After Democratic Congresswoman Maxine Waters of California angrily attacked anyone and everyone suggesting her office leaked personal information about three Republican senators, gun rights advocate Kyle Kashuv wondered who had the burden of proof in a world where Democrats have come to treat allegations as fact.
“Wait, doesn’t she need to prove she’s innocent? Thems the rules,” tweeted Kashuv, a pro gun rights student at the Parkland, Florida high school that was the scene of February’s mass shooting. Since that time, Kashuv has emerged as a conservative voice on gun control and other issues.
Wait, doesn't she need to prove she's innocent? Thems the rules https://t.co/w3YsFOM6wn
— Kyle Kashuv (@KyleKashuv) September 30, 2018
The furor began Thursday, when someone with an IP address within the House of Representatives uploaded to Wikipedia the personal information, including addresses and phone numbers, of Republican Sens. Lindsey Graham of South Carolina and Mike Lee and Orrin Hatch of Utah, Fox News reported.

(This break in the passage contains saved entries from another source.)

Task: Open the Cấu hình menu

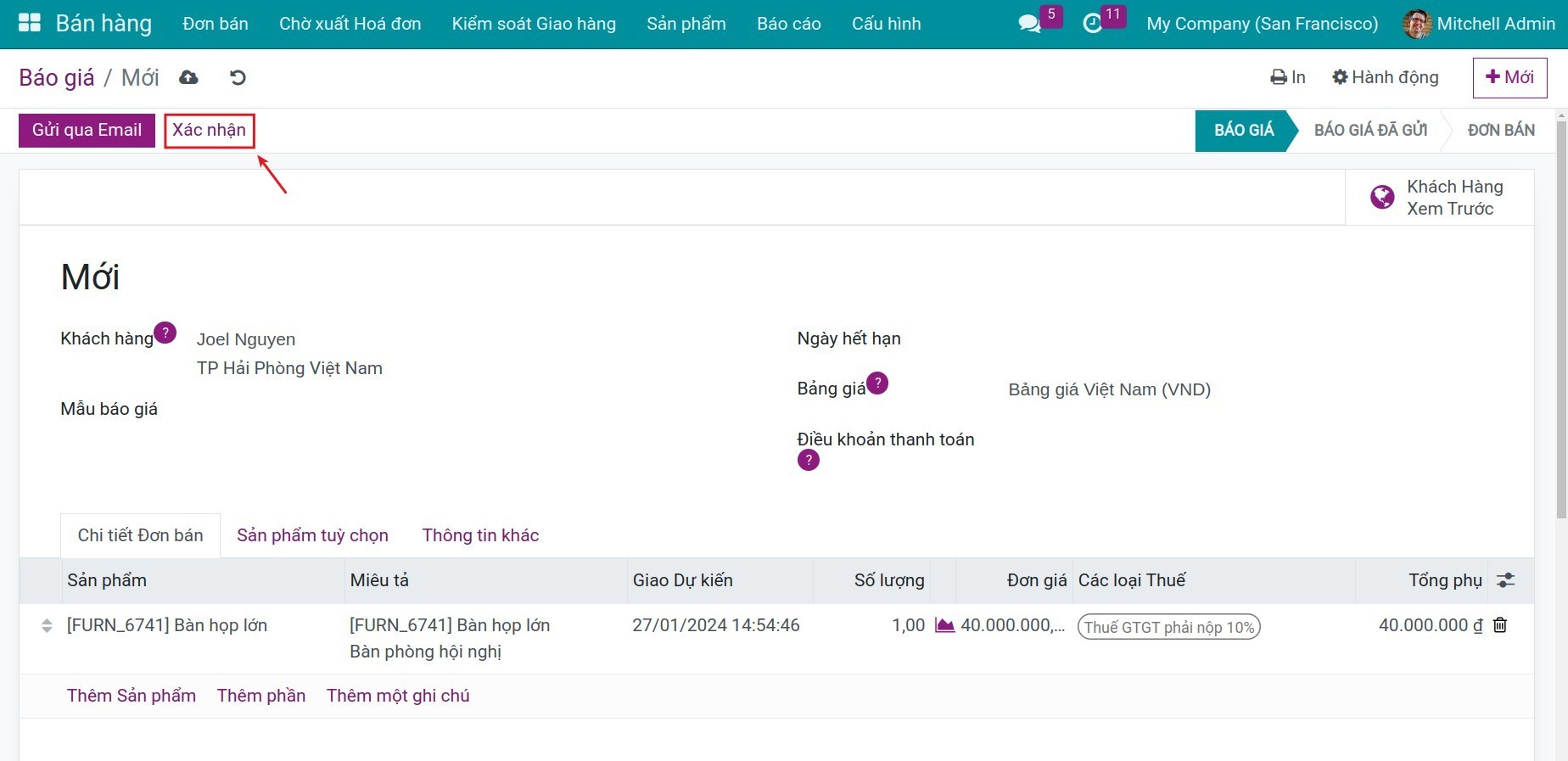Action: pyautogui.click(x=886, y=24)
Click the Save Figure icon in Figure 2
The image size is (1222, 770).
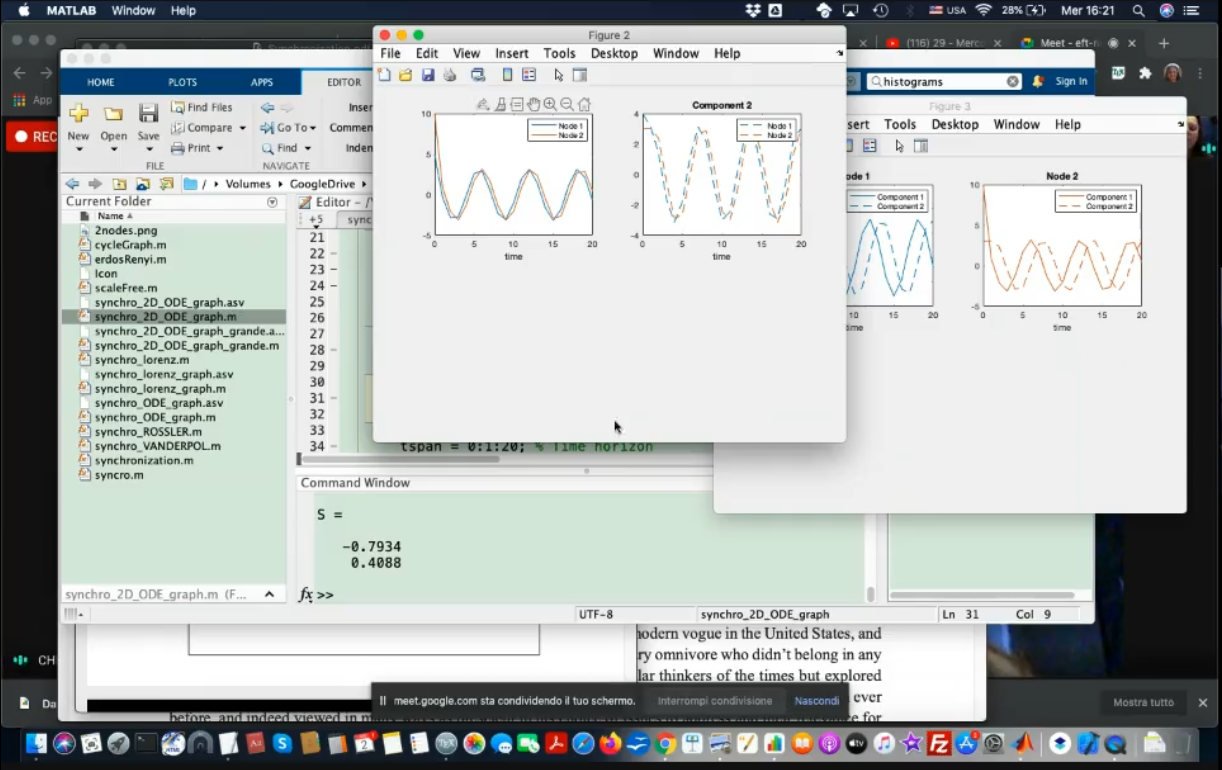pos(428,75)
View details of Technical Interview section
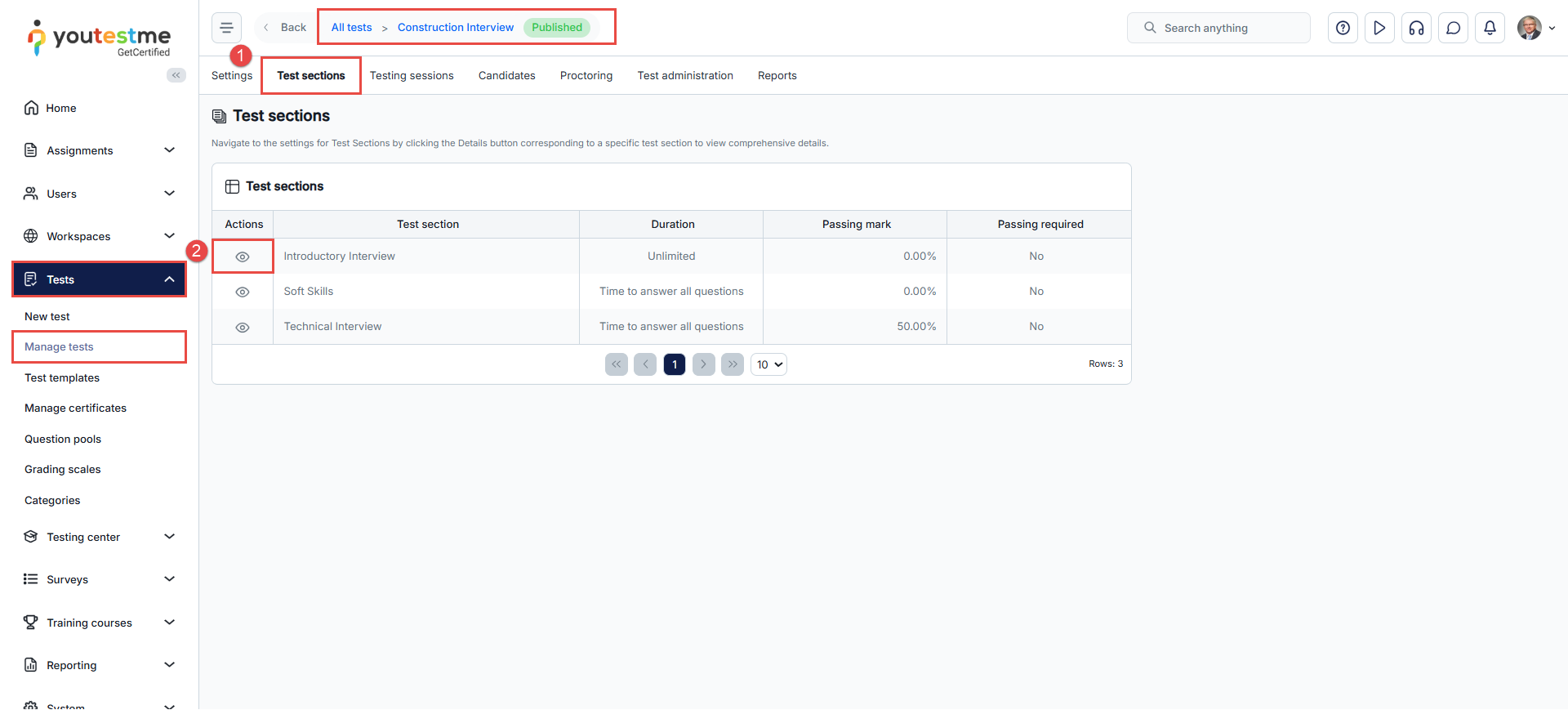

The information was later removed.
The doxxing was first flagged by Twitter, which create a warning system to track Wikipedia entry changes from anyone located in Congress.
As noted by The Hill, digital detectives trying to track down the source of the doxxing claimed that the IP address responsible for the doxxing was in Waters’s office.
Waters responded with a fiery attack on any such talk.
“Lies, lies, and more despicable lies,” she said in a statement her office released Saturday.
“I am utterly disgusted by the spread of the completely false, absurd, and dangerous lies and conspiracy theories that are being peddled by ultra-right wing pundits, outlets, and websites who are promoting a fraudulent claim that a member of my staff was responsible for the release of the personal information of Members of the United States Senate on Wikipedia. This unfounded allegation is completely false and an absolute lie,” she said.
Waters that said that an investigation had already cleared her staff.
“The United States Capitol Police and our internal IT specialist have determined that the IP address in question does not belong to my office or anyone on my staff. The member of my staff – whose identity, personal information, and safety have been compromised as a result of these fraudulent and false allegations – was in no way responsible for the leak of this information,” she said.
“My office has alerted the appropriate authorities and law enforcement entities of these fraudulent claims. We will ensure that the perpetrators will be revealed, and that they will be held legally liable for all of their actions that are destructive and dangerous to any and all members of my staff,” she added.
The statement did not convince her critics.
Oh no! NOW you want innocent until proven guilty?! Your statement means nothing. You leaked it. It is despicable to put innocent people in harms way for nothing more than political gain.
— Sharla Burleson-Dyer (@sharlaokc) September 30, 2018
Although to Waters the issue is closed, Kentucky Republican Sen. Rand Paul thinks it is time to get to the bottom of this action.
Yesterday there was an attempt to incite people by publishing the personal information of Senators – including home addresses- endangering them & their families. This should be investigated & the perpetrators punished. There is too much hatred and violence in politics these days.
— Senator Rand Paul (@RandPaul) September 28, 2018
“Yesterday there was an attempt to incite people by publishing the personal information of Senators – including home addresses- endangering them & their families. This should be investigated & the perpetrators punished. There is too much hatred and violence in politics these days,” Paul tweeted.